(Collected data entries)
━━━━━━━━━━━━━━━━

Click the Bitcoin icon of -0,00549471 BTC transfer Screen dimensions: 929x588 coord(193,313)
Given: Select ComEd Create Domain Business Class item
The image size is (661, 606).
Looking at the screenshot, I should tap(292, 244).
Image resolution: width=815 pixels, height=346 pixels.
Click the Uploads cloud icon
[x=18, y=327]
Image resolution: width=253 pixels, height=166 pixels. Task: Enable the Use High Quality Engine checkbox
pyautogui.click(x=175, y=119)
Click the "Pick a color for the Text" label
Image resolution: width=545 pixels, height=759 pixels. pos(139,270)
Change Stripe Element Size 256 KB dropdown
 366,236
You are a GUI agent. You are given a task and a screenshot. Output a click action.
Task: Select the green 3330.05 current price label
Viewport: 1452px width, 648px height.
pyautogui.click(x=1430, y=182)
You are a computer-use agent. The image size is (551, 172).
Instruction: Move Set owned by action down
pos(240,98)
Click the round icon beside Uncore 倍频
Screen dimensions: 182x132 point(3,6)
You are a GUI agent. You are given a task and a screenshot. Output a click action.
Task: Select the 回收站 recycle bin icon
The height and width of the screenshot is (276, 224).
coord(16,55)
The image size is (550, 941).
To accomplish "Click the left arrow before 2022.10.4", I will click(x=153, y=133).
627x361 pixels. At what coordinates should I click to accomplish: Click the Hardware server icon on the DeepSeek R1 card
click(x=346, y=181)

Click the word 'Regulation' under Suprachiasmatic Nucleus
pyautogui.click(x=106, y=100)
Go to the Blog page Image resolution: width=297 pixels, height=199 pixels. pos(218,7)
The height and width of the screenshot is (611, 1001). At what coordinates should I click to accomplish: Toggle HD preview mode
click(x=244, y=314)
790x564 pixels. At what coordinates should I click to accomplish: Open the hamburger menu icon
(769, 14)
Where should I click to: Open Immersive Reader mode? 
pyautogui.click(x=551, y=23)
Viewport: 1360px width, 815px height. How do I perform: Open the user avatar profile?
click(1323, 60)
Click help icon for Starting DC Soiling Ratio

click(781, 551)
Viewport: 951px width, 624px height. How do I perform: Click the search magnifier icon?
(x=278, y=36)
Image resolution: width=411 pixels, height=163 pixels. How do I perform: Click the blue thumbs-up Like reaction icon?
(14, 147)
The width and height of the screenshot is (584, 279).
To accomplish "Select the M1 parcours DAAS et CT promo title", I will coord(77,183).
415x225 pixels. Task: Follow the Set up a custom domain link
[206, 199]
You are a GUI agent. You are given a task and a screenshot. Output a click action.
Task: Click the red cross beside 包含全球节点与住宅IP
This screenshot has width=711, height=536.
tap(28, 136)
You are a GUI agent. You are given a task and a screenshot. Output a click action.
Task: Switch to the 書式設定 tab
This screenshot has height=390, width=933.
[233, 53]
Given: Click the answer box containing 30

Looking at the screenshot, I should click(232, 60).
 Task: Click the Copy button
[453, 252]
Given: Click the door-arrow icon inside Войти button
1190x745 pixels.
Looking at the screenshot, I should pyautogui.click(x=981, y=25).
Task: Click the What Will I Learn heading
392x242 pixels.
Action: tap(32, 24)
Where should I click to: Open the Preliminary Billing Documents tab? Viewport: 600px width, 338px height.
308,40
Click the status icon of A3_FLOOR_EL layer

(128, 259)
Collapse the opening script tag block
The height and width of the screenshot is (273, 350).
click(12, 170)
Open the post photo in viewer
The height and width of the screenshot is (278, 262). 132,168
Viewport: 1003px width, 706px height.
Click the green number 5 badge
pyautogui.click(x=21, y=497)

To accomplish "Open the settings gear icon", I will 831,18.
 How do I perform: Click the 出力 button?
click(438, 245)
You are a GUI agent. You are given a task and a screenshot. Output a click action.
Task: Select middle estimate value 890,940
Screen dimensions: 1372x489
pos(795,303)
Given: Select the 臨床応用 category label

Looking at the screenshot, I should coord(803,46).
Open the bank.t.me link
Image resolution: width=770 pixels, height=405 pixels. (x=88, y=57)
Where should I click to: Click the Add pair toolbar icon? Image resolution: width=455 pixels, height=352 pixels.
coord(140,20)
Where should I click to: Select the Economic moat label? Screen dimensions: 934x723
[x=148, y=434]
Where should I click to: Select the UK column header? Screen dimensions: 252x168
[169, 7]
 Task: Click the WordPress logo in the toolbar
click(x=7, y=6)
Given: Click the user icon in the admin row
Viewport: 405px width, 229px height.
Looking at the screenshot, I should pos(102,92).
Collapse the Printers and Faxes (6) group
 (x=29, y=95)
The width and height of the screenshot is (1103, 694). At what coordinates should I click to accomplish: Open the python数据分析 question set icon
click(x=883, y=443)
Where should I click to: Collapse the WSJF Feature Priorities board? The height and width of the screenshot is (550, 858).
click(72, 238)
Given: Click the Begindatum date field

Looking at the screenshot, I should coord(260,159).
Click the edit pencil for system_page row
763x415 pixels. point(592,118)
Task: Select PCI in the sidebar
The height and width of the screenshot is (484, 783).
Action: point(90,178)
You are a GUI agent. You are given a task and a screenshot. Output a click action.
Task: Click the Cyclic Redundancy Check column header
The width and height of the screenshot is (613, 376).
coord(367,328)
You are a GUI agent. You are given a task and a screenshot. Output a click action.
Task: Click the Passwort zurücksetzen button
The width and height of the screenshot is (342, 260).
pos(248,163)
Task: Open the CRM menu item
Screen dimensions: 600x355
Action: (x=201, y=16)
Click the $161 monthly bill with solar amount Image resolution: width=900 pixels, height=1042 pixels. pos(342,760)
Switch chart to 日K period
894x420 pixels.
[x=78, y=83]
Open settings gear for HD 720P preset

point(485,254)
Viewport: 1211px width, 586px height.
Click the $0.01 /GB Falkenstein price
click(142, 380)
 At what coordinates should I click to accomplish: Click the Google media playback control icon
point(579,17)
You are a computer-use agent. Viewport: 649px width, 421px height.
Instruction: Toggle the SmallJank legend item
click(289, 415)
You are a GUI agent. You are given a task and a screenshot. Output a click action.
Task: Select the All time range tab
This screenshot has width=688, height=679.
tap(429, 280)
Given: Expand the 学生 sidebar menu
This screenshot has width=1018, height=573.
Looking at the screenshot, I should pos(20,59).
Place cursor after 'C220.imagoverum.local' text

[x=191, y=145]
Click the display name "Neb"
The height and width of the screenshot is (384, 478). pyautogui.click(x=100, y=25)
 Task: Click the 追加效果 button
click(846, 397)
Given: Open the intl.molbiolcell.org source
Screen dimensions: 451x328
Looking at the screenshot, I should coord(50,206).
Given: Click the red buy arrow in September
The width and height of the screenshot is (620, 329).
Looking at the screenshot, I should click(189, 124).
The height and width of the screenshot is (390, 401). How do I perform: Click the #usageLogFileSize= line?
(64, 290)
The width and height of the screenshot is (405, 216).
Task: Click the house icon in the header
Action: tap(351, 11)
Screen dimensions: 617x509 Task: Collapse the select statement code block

━━━━━━━━━━━━━━━━

=== Work to be completed ===
Copy every line of the records above, starting with the first, up to and including the line containing "Task: Select the green".

=== Written response ===
Click the Bitcoin icon of -0,00549471 BTC transfer Screen dimensions: 929x588 coord(193,313)
Given: Select ComEd Create Domain Business Class item
The image size is (661, 606).
Looking at the screenshot, I should tap(292, 244).
Image resolution: width=815 pixels, height=346 pixels.
Click the Uploads cloud icon
[x=18, y=327]
Image resolution: width=253 pixels, height=166 pixels. Task: Enable the Use High Quality Engine checkbox
pyautogui.click(x=175, y=119)
Click the "Pick a color for the Text" label
Image resolution: width=545 pixels, height=759 pixels. pos(139,270)
Change Stripe Element Size 256 KB dropdown
 366,236
You are a GUI agent. You are given a task and a screenshot. Output a click action.
Task: Select the green 3330.05 current price label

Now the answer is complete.